A sketch of our 8-round simulator drawn in the same style as Fig. 1. Red groups of three queries are detect zones; when a query completing a detect zone (a.k.a., “pending query”) occurs at one of the endpoints of the zone, a path completion is triggered; the adapt zone for that path completion is shown in blue; the four quadrants correspond to the four possible adapt zones. (The adapt zone at positions \(F_1\), \(F_2\) in the upper right quadrant could equivalently be moved to \(F_7\), \(F_8\).) (Color figure online)

In [11] we achieve slightly better security than other proofs (\(O(q^8/2^n)\), compared to \(O(q^{10}/2^n)\) for Holenstein et al. and \(O(q^{12}/2^n)\) for Dachman-Soled et al.), and their work also introduces an interesting “last-in-first-out” simulator paradigm. In fact, the simulator of [11] is essentially Seurin’s (flawed) 10-round simulator, only with “first-in-first-out” path completion replaced by “last-in-first-out” path completion. This change, as it turns out, is sufficient to repair the flaw discovered by Holenstein et al. [20].

In the current work we prove that an 8-round Feistel network is indifferentiable from a random permutation. The security, query complexity and runtime of our 8-round simulator are \(O(q^8/2^n)\), \(O(q^4)\) and \(O(q^4)\) respectively, just like our previous 10-round simulator [11]. (The query complexity of previous simulators of Dachman-Soled et al. and Holenstein et al. can apparently be reduced to \(O(q^4)\) as well with suitable optimizations [11], though higher numbers are quoted in the original papers.) In fact our work closely follows the ideas [11], and is obtained by making a number of small optimizations to that simulator in order to reduce it to 8 rounds. It remains open whether 6 or 7 rounds might suffice for indifferentiability.

Concerning our optimizations, more specifically, in [11, 20, 31] the “outer detect zone” requires four-out-of-four queries in order to trigger a path completion (the outer detect zone consists of four rounds, these being rounds 1, 2 and \(r-1\), r). In the current paper, we optimize by always making the outer detect zone trigger a path completion as soon as possible, i.e., by completing a path whenever three-out-of-four matching queries occur in the outer detect zone. (This is similar to an idea of Dachman-Soled et al. [10].) By detecting a little earlier in this fashion, we can move the “adapt zones” on either side by one position towards the left and right edges of the network, effectively removing one round at either end, but this creates a fresh difficulty, as two of the four different types of paths detected by the outer detect zone cannot make use of the new translated adapt zones because the translated adapt zones overlap with the query that triggers the path. For these two types of paths (which are triggered by queries at round 2 or at round \(r-1\)), we use a brand new adapt zone instead, consisting of the middle two rounds of the network. (Rounds 4 and 5, in our 8-round design.) This itself creates another complication, since an adapted query should not trigger a path completion, lest the proof blow up, and since the “middle detect zone” is traditionally made up of rounds 4 and 5 precisely.
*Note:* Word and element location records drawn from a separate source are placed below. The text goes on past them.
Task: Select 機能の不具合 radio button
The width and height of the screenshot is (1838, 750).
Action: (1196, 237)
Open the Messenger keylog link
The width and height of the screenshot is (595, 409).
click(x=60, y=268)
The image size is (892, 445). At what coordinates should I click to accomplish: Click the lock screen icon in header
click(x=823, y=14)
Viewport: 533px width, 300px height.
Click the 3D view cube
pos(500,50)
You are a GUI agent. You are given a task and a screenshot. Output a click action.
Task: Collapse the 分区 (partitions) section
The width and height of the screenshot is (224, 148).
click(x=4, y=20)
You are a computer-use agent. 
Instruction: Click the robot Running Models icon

We circumvent this problem with a fresh trick: We split the middle detect zone into two separate overlapping zones, each of which has three rounds: rounds 3, 4, 5 for one zone, rounds 4, 5, 6 for the other; after this change, adapted queries at rounds 4, 5 (and as argued within the proof) do not trigger either of the middle detect zones. The simulator’s “termination argument” is slightly affected by the presence of two separate middle detect zones, but not much: one can observe that neither type of middle path detection adds queries at rounds 4 and 5, even though paths triggered by one middle detect zone can trigger a path in the other middle detect zone. Hence, the original termination argument of Coron et al. [9] (used in [11, 14, 20] and in many other places since) goes through practically unchanged.
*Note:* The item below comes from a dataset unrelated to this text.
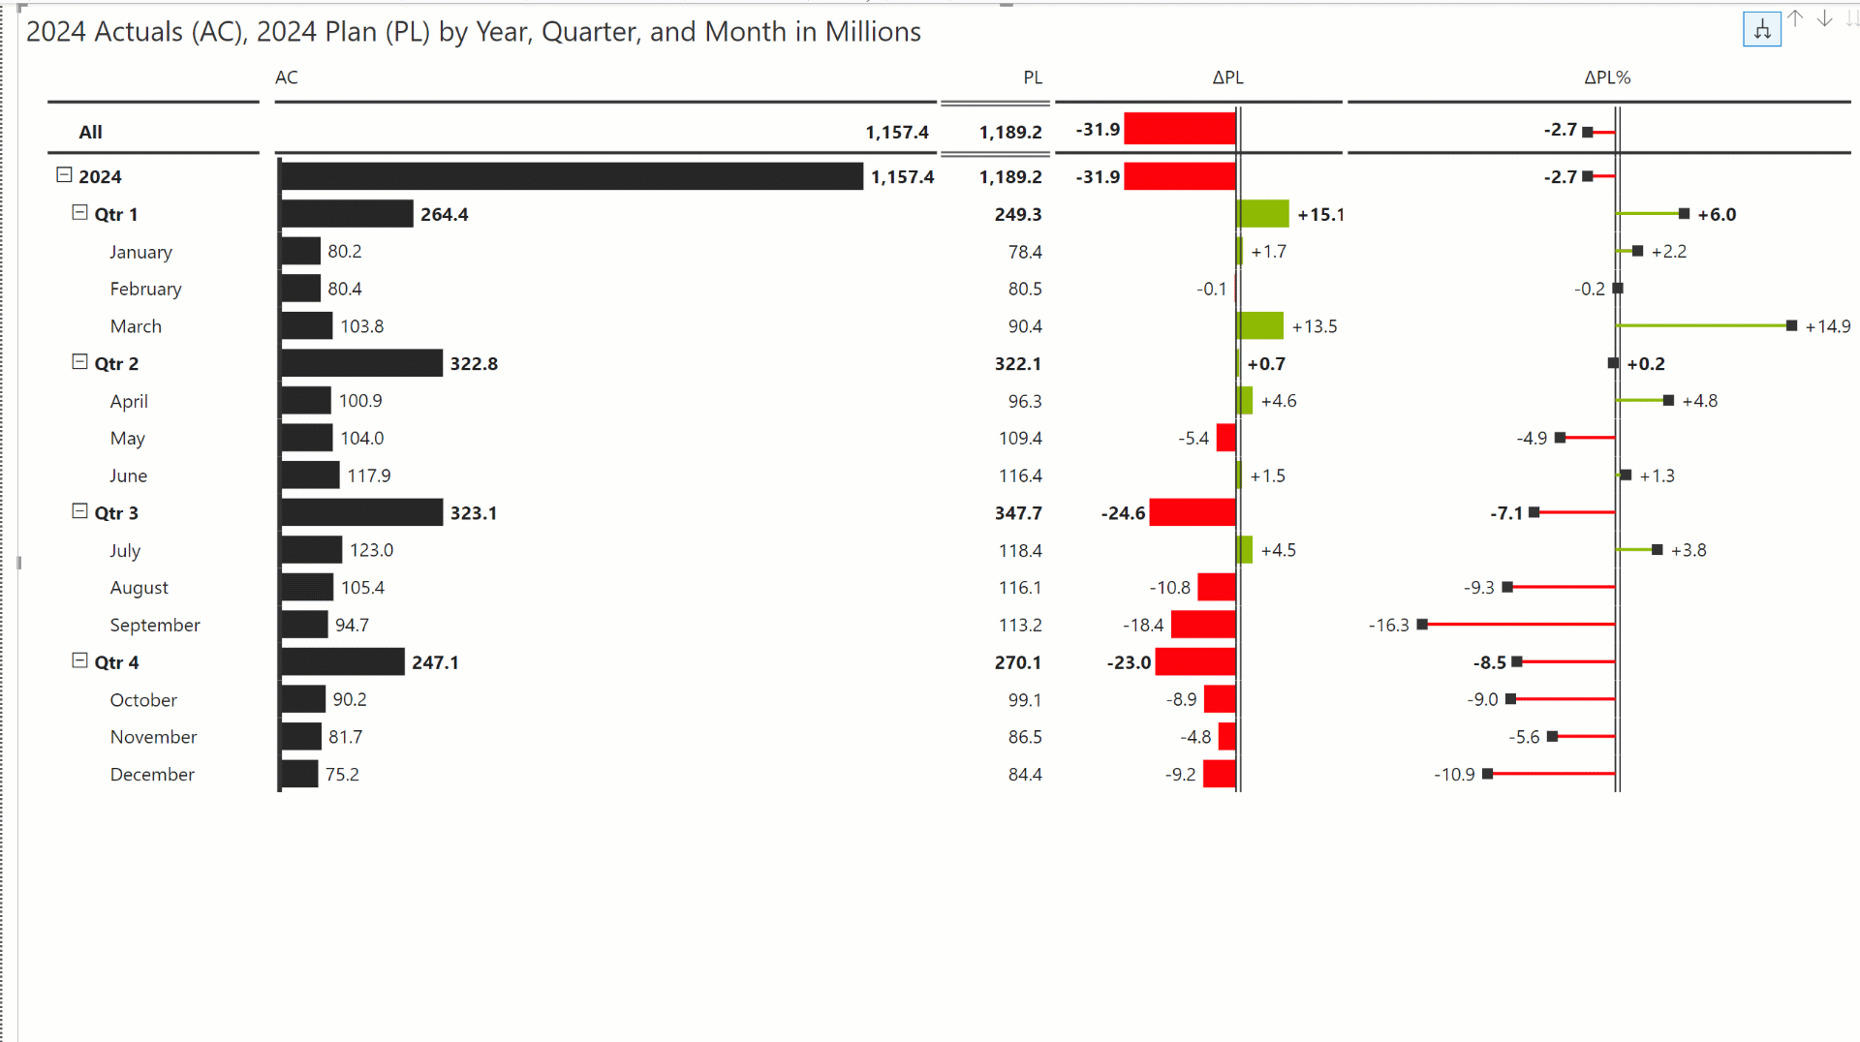
Task: Click the drill up arrow icon
Action: click(x=1795, y=19)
The resulting 8-round simulator ends up having a highly symmetric structure: It can be abstracted as having four detect zones of three consecutive rounds each, with two “inner zones” (rounds 3, 4, 5 and 4, 5, 6) and two “outer zones” (rounds 1, 2, 8 and 1, 7, 8); each detect zone of three consecutive rounds detects “at either end” (e.g., the detect zone with rounds 3, 4, 5 detects at rounds 3 and 5, etc.); the upshot is that each of rounds 1, \(\ldots , 8\) ends up being a detection point for exactly one of the four three-round detect zones. We refer to Fig. 2 in Sect. 3. A much more leisurely description of our simulator can be found in Sect. 3.

Other Related Work. Before [9], Dodis and Puniya [13] investigated the indifferentiability of Feistel networks in the so-called honest-but-curious model, which is incomparable to the standard notion of indifferentiability. They found that in this case, a super-logarithmic number of rounds is sufficient to achieve indifferentiability. Moreover, [9] later showed that super-logarithmically many rounds are also necessary.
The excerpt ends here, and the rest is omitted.